Selim había hecho lo posible por cumplir con su destino. Sin embargo, en su corazón sabía que estaba a punto de conseguir algo mucho más grandioso. Iría más allá de la realidad, al reino de los mitos. El relato de Selim Montagusanos y su búsqueda sagrada pervivirían durante siglos.
Un tercer monstruo se movió bajo la arena y se elevó ante el grupo de zensuníes que trataban de escapar. Eran criaturas bastante territoriales, y nunca entraban en el terreno de un rival; sin embargo, tres gusanos habían contestado a su llamada. Dudaba que nadie hubiera presenciado nunca un espectáculo como aquel.
Los guerreros kanla no pudieron huir del tercer gusano. La criatura se revolvió y los devoró a todos en un revoltijo de arena.
Como si estuviera en trance, Selim seguía golpeando el tambor. Dhartha, el único que quedaba, le gritó. Finalmente, la arena empezó a temblar bajo sus pies, indicando la presencia del cuarto gusano, el más grande, y el naib se dio la vuelta para tratar de escapar.
Demasiado tarde.
Cuando la arena empezó a moverse bajo sus pies y la duna se desmoronó, el naib se volvió a mirar a Selim. Shai-Hulud emergió desde debajo, entre los dos, con aquella boca inmensa que era un abismo lleno de dientes de cristal.

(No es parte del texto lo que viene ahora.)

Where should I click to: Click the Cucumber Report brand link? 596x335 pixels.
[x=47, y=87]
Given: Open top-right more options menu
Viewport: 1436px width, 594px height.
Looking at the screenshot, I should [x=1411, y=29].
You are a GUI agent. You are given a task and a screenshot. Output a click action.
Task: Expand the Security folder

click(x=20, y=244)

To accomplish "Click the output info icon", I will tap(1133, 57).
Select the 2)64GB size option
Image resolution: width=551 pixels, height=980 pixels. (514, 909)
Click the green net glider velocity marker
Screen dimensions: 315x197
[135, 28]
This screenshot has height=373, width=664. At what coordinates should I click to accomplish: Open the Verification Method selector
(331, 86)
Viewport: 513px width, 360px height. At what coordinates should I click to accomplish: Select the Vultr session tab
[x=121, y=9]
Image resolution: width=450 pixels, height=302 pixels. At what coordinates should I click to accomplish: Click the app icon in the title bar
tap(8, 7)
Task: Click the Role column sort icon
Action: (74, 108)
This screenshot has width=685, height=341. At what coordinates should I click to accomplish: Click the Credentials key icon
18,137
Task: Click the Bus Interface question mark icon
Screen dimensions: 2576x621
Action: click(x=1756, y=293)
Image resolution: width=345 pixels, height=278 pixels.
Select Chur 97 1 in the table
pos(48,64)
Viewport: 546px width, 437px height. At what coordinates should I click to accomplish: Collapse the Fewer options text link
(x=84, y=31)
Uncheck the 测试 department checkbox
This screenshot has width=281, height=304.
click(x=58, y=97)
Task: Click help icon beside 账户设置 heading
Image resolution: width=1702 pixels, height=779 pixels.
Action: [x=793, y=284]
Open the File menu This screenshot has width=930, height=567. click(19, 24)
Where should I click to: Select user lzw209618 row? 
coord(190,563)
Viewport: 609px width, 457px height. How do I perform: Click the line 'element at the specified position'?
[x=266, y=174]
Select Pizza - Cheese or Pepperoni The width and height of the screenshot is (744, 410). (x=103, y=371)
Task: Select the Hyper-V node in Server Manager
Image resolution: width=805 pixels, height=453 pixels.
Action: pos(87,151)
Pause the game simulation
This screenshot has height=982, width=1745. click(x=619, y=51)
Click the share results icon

De un bocado, el gusano tragó toneladas de arena. El naib Dhartha desapareció por aquel hoyo interminable.
El gusano de arena siguió elevándose, siguió avanzando.
Selim se agarró a su tambor mientras la criatura se encrespaba como un ángel que se eleva hacia los cielos, con una boca que olía a toda la melange del planeta. Y finalmente lo tragó también a él.